With the possibilities of what-ifs, the split nature of the young person’s psyche can bounce into countless directions. Even to focus on one path, discovering purpose is often the conflict that appears to stagnate the heroine or hero’s quest of self.

A clue came after ending the trip with scribbles of unrelated ideas yet no tangible outcome. Instead of rushing through the individuation project in haste, discovering this question with acceptance of what comes is the centre of balance to strive for. Craft and outcome cannot be forced, only realized and practiced conscientiously.

To continue in lieu of perceived failure is to see solitude as a meaningful return. Who you are and what you are meant to do will be realized with time. Certainly without guidance, we can tumble further into the hole to seek answers.
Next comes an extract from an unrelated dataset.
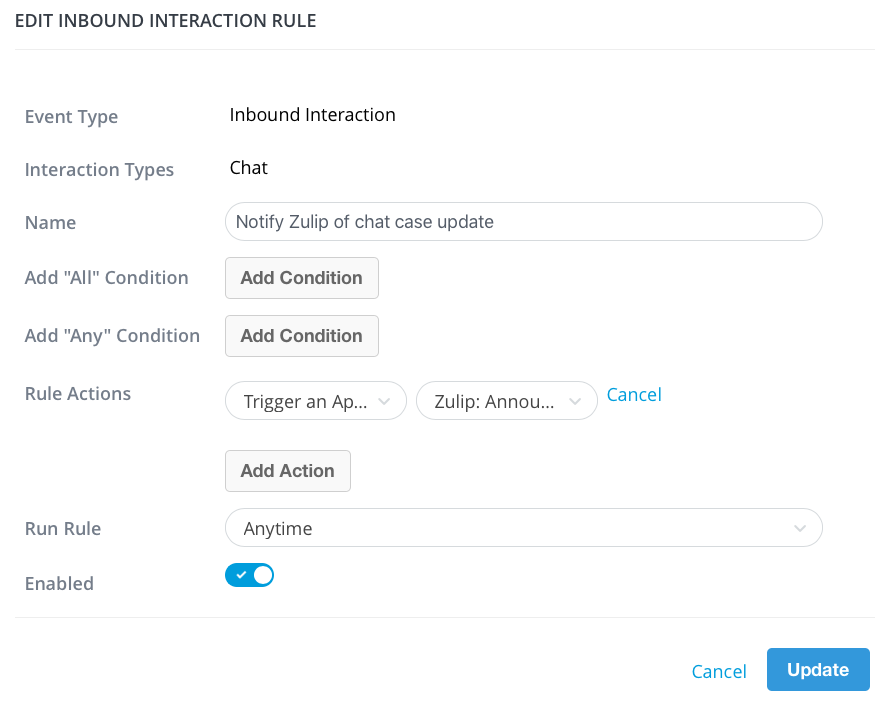Click the blue Update button

coord(818,670)
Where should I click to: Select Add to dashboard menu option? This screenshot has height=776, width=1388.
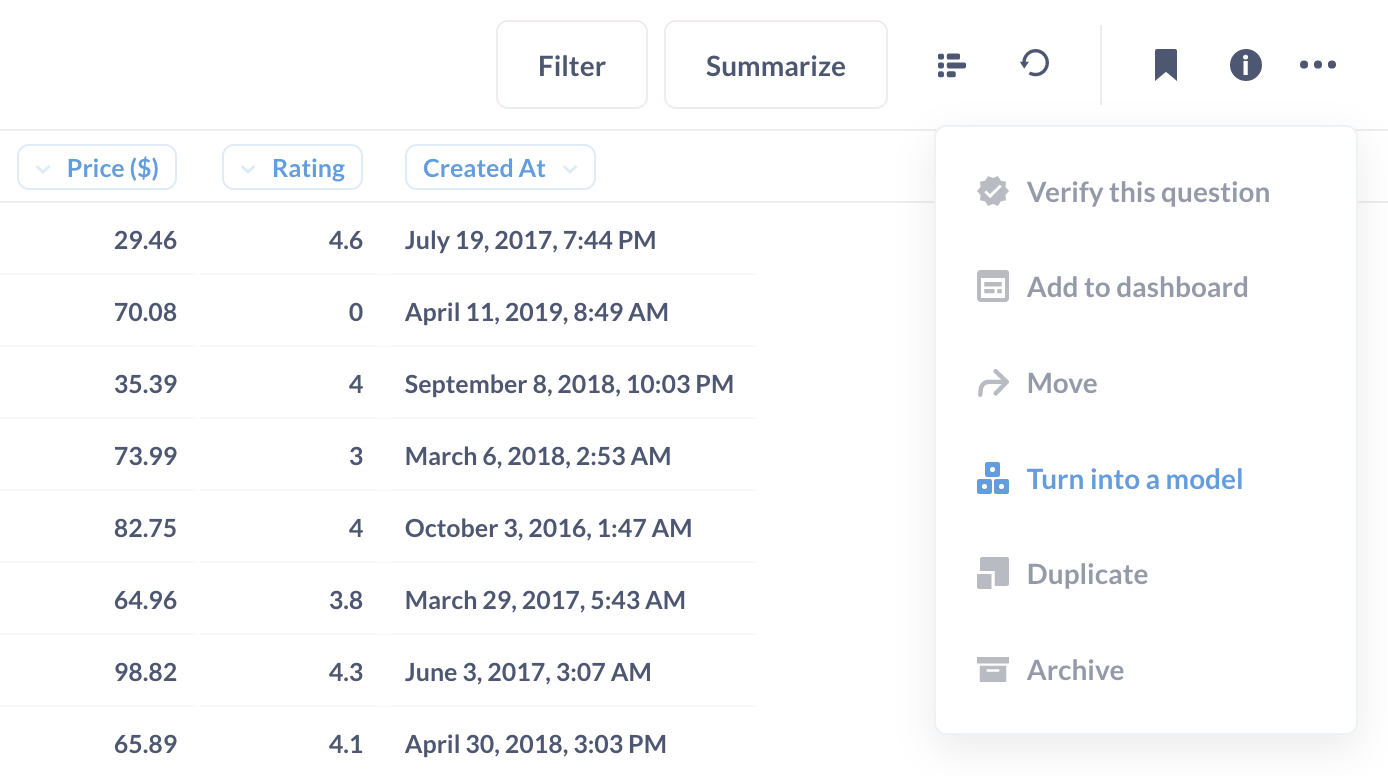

Not realizing that the solo quest itself was the path all along.

“You are so young, you have not even begun, and I would beg you, to have patience with everything that is unsolved in your heart and try to cherish the questions themselves.” — Rainer Maria Rilke, Letters To A Young Poet (page 21)

Le Penseur -
Le Penseur - The Gates of Hell commissioned in 1880

I leave with a passage out of Seneca’s written works “De Brevitate Vitae”. In it, the intentionality of time expenditure in the shortness of life serves to be the reason:

“It is not that we have a short space of time, but that we waste much of it. Life is long enough, and it has been given in sufficiently generous measure to allow the accomplishment of the very greatest things if the whole of it is well invested.  But when it is squandered in luxury and carelessness, when it is devoted to no good end, forced at last by the ultimate necessity we perceive that it has passed away before we were aware that it was passing. So it is — the life we receive is not short, but we make it so, nor do we have any lack of it, but are wasteful of it.”